UK Emissions Trading Scheme: Ferries

(asked on 13th April 2026) - View Source

Question to the Department for Energy Security & Net Zero:

To ask the Secretary of State for Energy Security and Net Zero, pursuant to the Answer of 12 March 2026 to Question 118924, what estimate his Department has made of (a) the proportion of UK Emissions Trading Scheme costs in the maritime sector expected to be passed through to consumers and (b) how that estimate varies by subsector, including ferries and passenger services; and what international evidence underpins those assumptions.


Answered by
Chris McDonald Portrait
Chris McDonald
Parliamentary Under Secretary of State (Department for Energy Security and Net Zero)
This question was answered on 21st April 2026

The Impact Assessment finds UK ETS compliance costs are modest relative to operators’ overall costs and does not identify significant consumer price impacts.
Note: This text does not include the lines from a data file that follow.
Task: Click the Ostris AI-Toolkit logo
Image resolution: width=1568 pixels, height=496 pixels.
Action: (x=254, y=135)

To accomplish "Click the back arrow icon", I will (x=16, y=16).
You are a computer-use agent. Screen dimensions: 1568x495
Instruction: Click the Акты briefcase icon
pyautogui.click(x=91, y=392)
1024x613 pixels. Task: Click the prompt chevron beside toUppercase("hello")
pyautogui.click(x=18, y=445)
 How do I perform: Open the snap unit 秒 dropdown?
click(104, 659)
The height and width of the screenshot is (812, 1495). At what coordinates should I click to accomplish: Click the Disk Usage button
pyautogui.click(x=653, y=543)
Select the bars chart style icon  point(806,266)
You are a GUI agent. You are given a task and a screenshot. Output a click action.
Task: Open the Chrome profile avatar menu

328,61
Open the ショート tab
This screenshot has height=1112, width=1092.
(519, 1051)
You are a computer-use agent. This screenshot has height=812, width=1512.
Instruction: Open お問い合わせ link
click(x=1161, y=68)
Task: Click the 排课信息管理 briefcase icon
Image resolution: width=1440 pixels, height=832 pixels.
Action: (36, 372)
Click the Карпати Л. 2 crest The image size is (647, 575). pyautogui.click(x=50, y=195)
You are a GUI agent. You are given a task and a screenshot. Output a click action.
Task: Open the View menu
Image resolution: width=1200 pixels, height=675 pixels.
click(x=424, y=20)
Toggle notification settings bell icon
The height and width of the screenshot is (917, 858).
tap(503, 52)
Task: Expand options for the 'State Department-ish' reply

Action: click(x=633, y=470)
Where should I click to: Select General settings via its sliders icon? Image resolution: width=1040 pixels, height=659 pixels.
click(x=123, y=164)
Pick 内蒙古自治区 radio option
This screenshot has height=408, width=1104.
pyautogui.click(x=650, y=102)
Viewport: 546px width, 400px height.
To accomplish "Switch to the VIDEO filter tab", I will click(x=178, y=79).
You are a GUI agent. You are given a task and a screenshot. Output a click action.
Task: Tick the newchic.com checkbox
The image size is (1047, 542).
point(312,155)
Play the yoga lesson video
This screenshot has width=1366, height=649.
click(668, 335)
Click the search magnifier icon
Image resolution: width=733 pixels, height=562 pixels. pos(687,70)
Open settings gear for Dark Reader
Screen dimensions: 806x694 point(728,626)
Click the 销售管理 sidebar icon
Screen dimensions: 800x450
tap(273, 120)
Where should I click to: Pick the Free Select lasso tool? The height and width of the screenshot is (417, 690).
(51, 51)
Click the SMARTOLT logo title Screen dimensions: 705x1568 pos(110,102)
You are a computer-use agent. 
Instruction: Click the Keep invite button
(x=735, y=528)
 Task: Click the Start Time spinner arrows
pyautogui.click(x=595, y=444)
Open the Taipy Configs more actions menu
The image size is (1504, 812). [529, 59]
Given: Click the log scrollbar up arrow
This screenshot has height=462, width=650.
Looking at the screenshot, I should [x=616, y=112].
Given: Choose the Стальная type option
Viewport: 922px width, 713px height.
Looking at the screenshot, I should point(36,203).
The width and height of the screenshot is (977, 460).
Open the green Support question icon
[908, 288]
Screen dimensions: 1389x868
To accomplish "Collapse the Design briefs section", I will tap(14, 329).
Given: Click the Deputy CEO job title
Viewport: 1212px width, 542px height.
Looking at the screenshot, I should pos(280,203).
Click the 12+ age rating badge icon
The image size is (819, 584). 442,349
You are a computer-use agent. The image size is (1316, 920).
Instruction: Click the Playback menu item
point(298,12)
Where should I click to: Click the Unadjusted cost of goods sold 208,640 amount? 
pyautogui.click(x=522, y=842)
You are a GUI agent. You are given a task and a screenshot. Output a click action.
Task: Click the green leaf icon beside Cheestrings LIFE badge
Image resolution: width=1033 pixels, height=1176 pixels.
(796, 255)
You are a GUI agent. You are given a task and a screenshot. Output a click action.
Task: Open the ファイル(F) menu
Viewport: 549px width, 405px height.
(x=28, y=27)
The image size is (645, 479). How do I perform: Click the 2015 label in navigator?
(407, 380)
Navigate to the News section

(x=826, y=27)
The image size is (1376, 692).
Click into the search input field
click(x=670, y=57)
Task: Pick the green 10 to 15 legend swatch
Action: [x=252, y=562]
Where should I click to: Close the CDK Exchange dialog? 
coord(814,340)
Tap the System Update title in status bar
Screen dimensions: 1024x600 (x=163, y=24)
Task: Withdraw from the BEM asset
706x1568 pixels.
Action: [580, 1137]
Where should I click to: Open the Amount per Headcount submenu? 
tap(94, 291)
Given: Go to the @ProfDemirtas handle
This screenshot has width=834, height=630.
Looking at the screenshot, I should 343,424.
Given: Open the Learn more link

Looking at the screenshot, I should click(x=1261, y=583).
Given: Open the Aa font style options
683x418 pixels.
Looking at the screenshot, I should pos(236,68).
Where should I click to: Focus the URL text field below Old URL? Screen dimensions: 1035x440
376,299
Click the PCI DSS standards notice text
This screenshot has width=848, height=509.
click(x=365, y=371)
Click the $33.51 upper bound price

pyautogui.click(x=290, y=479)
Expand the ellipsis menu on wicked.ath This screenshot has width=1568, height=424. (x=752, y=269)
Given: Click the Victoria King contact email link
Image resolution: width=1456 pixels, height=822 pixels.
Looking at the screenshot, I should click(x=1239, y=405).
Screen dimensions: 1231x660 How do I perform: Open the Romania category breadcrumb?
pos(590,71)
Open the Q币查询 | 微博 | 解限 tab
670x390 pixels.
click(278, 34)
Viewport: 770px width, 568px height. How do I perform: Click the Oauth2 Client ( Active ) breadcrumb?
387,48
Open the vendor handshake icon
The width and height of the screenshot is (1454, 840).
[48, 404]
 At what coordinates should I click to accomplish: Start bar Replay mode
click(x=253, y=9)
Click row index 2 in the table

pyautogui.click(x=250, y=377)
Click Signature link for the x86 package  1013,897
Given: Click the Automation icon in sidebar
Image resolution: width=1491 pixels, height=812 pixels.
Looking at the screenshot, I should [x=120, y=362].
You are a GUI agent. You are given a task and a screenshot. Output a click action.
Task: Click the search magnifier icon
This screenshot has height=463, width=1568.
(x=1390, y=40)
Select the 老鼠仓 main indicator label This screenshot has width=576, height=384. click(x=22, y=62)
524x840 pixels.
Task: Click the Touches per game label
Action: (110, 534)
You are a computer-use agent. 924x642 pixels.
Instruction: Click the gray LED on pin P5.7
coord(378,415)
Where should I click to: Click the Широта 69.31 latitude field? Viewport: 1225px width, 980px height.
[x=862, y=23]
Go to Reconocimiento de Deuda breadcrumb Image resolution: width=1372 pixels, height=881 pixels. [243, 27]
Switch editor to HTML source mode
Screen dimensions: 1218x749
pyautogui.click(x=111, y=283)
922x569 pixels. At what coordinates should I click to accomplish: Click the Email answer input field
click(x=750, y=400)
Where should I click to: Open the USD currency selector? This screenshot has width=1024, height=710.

This is expected to be consistent across maritime subsectors.

For ferries and passenger services, the Government has not undertaken route level modelling for the UK ETS domestic maritime expansion, as operators’ commercial decisions, vessel utilisation and fare structures vary widely.

The EU ETS, which includes some passenger ferries in scope, shows fare changes have generally been in the low single digit range. Early evidence from the EU scheme suggests short‑sea shipping routes and ferry fares increased by 3-11% under comparable carbon pricing.